[Saved data entries]
-----
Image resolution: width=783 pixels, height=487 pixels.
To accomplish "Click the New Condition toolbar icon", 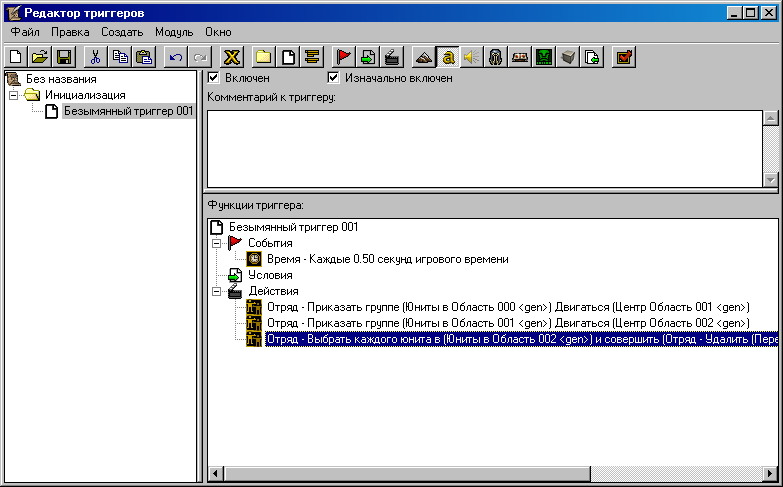I will (x=367, y=57).
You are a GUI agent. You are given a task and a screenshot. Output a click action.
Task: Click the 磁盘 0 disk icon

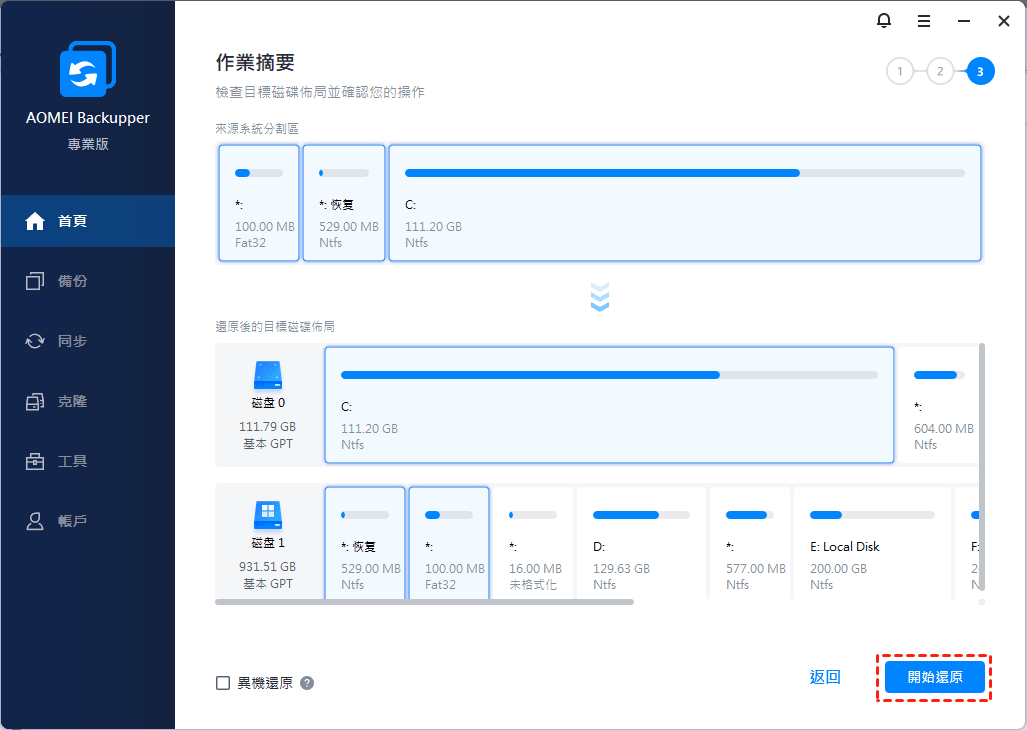click(268, 375)
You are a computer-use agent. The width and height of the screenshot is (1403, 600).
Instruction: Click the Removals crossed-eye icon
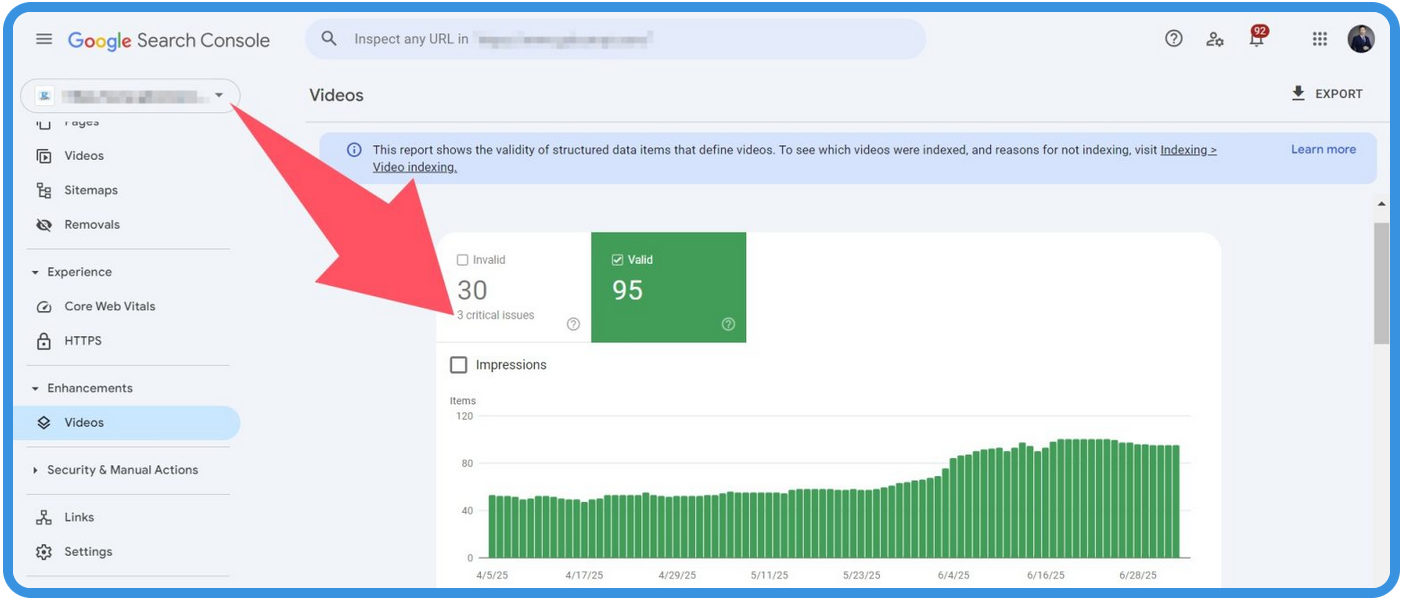pyautogui.click(x=44, y=224)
-----
= Goal of the exercise =
Print exactly, and print only, the lines from the line with "Instruction: Click the" through the last line of the entries, both ends included. No pictures belong in the result.

= Exercise result =
Instruction: Click the Removals crossed-eye icon
pyautogui.click(x=44, y=224)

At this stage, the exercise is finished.